I wasn’t a huge bird fan until I met my friend Kaye’s female Eclectus parrot Sadie. Birds intrigued me, and I knew that not only did they mimic, but also used human speech. Sadie showed me that some bird species really do crave human companionship, and will adapt handily to life with humans. Perhaps more so than cats or dogs.

So now I own Oz (or Squeeps), a little cockatiel that has me wrapped around his finger. And sure enough, he’s grown to enjoy and crave my company as much as I enjoy his.

So today Steele sent me a link to this article. Seems N’kisi, an African grey, has mastered more English than 72.6% of all current hip-hop artists!

*rimshot*

The bird, a captive African grey called N’kisi, has a vocabulary of 950 words, and shows signs of a sense of humour.
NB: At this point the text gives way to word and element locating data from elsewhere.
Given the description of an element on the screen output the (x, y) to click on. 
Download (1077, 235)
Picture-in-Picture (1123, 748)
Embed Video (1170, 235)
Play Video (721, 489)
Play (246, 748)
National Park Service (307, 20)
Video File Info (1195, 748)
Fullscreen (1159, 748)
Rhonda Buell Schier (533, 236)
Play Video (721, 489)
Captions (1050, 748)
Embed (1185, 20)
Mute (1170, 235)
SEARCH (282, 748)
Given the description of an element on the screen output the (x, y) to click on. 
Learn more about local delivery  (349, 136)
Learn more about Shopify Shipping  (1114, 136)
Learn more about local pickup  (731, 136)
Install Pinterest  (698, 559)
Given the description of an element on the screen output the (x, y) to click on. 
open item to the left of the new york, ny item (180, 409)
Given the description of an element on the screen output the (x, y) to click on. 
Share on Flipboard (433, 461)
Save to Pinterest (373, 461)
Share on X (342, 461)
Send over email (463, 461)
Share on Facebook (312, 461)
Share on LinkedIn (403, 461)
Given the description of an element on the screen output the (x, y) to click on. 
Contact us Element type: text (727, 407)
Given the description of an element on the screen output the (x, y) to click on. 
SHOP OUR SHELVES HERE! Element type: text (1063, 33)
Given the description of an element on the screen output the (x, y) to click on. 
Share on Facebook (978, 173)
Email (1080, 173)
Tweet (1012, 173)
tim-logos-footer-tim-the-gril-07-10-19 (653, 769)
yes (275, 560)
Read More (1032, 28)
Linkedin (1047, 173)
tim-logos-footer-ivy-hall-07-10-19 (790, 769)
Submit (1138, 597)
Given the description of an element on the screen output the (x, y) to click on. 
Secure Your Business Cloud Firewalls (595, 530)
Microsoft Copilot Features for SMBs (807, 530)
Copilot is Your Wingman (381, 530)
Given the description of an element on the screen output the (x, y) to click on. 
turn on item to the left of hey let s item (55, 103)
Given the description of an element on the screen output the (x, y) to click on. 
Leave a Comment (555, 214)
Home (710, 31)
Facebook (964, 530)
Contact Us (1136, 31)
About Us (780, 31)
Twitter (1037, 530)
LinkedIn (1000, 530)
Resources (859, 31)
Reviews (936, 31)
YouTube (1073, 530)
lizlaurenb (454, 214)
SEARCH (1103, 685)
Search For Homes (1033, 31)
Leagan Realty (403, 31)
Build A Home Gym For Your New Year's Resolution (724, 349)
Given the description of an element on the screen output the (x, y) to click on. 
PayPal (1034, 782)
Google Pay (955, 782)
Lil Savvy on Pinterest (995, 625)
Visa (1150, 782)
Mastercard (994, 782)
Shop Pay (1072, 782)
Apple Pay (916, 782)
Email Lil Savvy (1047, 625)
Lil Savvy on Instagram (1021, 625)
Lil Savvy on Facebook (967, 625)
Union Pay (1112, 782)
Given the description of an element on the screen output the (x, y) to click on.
He invents his own words and phrases if he is confronted with novel ideas with which his existing repertoire cannot cope – just as a human child would do.

N’kisi is believed to be one of the most advanced users of human language in the animal world.

About 100 words are needed for half of all reading in English, so if N’kisi could read he would be able to cope with a wide range of material.

He uses words in context, with past, present and future tenses, and is often inventive.

One N’kisi-ism was “flied” for “flew”, and another “pretty smell medicine” to describe the aromatherapy oils used by his owner, an artist based in New York.

When he first met Dr Jane Goodall, the renowned chimpanzee expert, after seeing her in a picture with apes, N’kisi said: “Got a chimp?”

He appears to fancy himself as a humourist. When another parrot hung upside down from its perch, he commented: “You got to put this bird on the camera.”

Seriously, this is impressive stuff. “You got to put that bird on the camera!”